The first painting seen by both women in the tale is Titian’s ‘Bacchus and Ariadne‘, which hangs in Room 2, near the entrance. This is an exotic scene full of motion and lambent violence, the snake-wreathed satyr, the Bacchantes, the thigh-bone wielding worshipper with his phallic asp. I love the leopards. But it is too ‘hot’ for Roz who wants calm. She has ‘escaped’ from a manic, if good and decent, husband. So they proceed to the Dutch rooms.
So did I, but here I was stumped, for the usual order of paintings had been disturbed by the removal of those still life canvasses which were to be part of the exhibition. The Vermeers are too famous to tuck away so I found the ‘Young Woman standing at a Virginal‘ easily. I enjoyed its pearly colours and soothing order, but was aghast to discover that the Pieter de Hooch painting seen next by my heroines had gone missing.
In vain, I asked attendants, but none seemed to know the painting let alone its location. Then I came upon a gentleman who not only knew the painting but offered to take me to it. Upon arrival we were both confounded as the painting wasn’t there ( I subsequently found it wasn’t currently on display ). My search for quiet domesticity was foiled. Could I be entering my own story? This was all getting very Borgesian.
Pieter von Hoogestraten’s perspective box was still there. A small queue was waiting to look through its peephole, so I took myself off to the Sainsbury’s Wing and Uccello’s ‘Battle of San Romano‘. This is such a popular painting, even though damaged, because, I think, of two things – the highly patterned nature of the scene as it now stands and its horses. These remind me of those highly decorated, big-eyed, wooden horses on carousels, rising upwards and forwards, then down and back, on their glossy poles as the world swings sedately by.

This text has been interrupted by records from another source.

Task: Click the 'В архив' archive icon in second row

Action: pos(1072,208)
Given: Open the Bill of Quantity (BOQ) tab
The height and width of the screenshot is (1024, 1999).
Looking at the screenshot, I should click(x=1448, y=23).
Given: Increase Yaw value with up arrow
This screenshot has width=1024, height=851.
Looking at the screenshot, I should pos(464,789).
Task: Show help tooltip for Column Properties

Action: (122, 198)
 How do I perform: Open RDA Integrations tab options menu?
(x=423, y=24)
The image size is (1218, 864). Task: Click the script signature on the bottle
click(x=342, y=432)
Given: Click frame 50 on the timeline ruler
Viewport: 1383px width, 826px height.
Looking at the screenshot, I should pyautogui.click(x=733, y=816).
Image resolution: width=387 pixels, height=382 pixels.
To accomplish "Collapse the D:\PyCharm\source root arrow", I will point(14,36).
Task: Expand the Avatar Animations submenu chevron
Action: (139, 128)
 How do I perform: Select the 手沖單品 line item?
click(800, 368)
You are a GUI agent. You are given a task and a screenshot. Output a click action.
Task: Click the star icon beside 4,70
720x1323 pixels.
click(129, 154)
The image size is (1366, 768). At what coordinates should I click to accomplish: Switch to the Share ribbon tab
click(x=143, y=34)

I digressed here, to a painting which I almost included in the story – ‘Venus and Mars’ by Botticelli. It was a possible metaphor for the battling within a marriage, but I decided that the ‘Battle’ was better, both more obvious and more oblique. Besides, the very languidness of the Botticelli made it unsuitable for my tale’s purpose. Celia is at war with herself ( and sometimes her husband ) but the two Gods look much too content and satiated in each other’s company for it to work in my tale ( though Venus looks a little peeved, I wonder why ).
The final specific painting in my story, as opposed to an unnumbered succession of religious altarpieces, is the painting formerly known as ‘The Arnolfini Marriage‘ by Jan van Eyck. This, I think, is worthy of an article all of its own. A painting rich in symbolism, it was attributed wrongly as a marriage picture, which distorted the way in which it was seen. Thus it is, in a way, an opposite of van Hoogestraten’s box, or Holbein’s ‘Ambassadors‘ which were painted out of perspective so as to give perfect perspective from one single viewpoint only. But that’s another story.
Here my protagonists left the Gallery and I found that I would have to do the same, as it was about to close. I retraced my steps back into the original building so as to catch two new paintings in the Impressionist rooms ( the 40s Rooms ). These are usually the most popular rooms, their contents both beautiful and easily accessible, but, fifteen minutes before closing time, I had them mostly to myself. So I sat quietly, looking two Monets which I had not seen before. Bliss.